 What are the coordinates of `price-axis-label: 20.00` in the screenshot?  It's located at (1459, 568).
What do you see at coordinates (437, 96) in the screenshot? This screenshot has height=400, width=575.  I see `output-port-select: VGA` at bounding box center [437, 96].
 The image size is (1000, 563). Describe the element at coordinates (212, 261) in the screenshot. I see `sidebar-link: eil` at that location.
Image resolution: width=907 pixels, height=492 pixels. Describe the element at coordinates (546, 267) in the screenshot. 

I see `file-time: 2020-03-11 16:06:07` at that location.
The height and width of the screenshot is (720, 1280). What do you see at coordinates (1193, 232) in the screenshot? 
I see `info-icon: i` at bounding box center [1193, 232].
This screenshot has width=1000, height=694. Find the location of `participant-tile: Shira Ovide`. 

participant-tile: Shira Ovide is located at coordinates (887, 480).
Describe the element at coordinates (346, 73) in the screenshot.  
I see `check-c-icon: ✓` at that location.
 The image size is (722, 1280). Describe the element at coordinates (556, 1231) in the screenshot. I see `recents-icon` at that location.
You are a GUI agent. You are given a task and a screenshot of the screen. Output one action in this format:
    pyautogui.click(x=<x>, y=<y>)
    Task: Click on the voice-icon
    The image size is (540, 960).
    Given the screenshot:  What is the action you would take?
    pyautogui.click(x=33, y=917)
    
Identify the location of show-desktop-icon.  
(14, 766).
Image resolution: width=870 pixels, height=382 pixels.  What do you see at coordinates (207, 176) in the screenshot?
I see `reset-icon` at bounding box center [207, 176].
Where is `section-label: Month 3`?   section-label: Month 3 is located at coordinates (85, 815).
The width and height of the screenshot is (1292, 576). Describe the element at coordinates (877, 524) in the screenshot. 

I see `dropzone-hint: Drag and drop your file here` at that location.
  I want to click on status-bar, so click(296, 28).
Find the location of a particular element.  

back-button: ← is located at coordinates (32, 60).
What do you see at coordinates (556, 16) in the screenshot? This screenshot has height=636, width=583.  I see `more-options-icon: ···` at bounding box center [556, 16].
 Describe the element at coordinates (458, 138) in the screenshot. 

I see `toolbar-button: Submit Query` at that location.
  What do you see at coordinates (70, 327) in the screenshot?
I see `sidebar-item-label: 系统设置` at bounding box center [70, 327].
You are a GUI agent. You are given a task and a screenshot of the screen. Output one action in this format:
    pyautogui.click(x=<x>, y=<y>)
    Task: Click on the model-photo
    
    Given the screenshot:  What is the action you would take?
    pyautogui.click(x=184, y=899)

·····

— GOAL OF THE EXERCISE —
Reproduce the lines verbatim, from the line containing "This screenshot has width=1000, height=694." through the line containing "center [70, 327].", with both of those lines included.

— ANSWER SECTION —
This screenshot has width=1000, height=694. Find the location of `participant-tile: Shira Ovide`. 

participant-tile: Shira Ovide is located at coordinates (887, 480).
Describe the element at coordinates (346, 73) in the screenshot.  
I see `check-c-icon: ✓` at that location.
 The image size is (722, 1280). Describe the element at coordinates (556, 1231) in the screenshot. I see `recents-icon` at that location.
You are a GUI agent. You are given a task and a screenshot of the screen. Output one action in this format:
    pyautogui.click(x=<x>, y=<y>)
    Task: Click on the voice-icon
    The image size is (540, 960).
    Given the screenshot:  What is the action you would take?
    pyautogui.click(x=33, y=917)
    
Identify the location of show-desktop-icon.  
(14, 766).
Image resolution: width=870 pixels, height=382 pixels.  What do you see at coordinates (207, 176) in the screenshot?
I see `reset-icon` at bounding box center [207, 176].
Where is `section-label: Month 3`?   section-label: Month 3 is located at coordinates (85, 815).
The width and height of the screenshot is (1292, 576). Describe the element at coordinates (877, 524) in the screenshot. 

I see `dropzone-hint: Drag and drop your file here` at that location.
  I want to click on status-bar, so click(296, 28).
Find the location of a particular element.  

back-button: ← is located at coordinates (32, 60).
What do you see at coordinates (556, 16) in the screenshot? This screenshot has height=636, width=583.  I see `more-options-icon: ···` at bounding box center [556, 16].
 Describe the element at coordinates (458, 138) in the screenshot. 

I see `toolbar-button: Submit Query` at that location.
  What do you see at coordinates (70, 327) in the screenshot?
I see `sidebar-item-label: 系统设置` at bounding box center [70, 327].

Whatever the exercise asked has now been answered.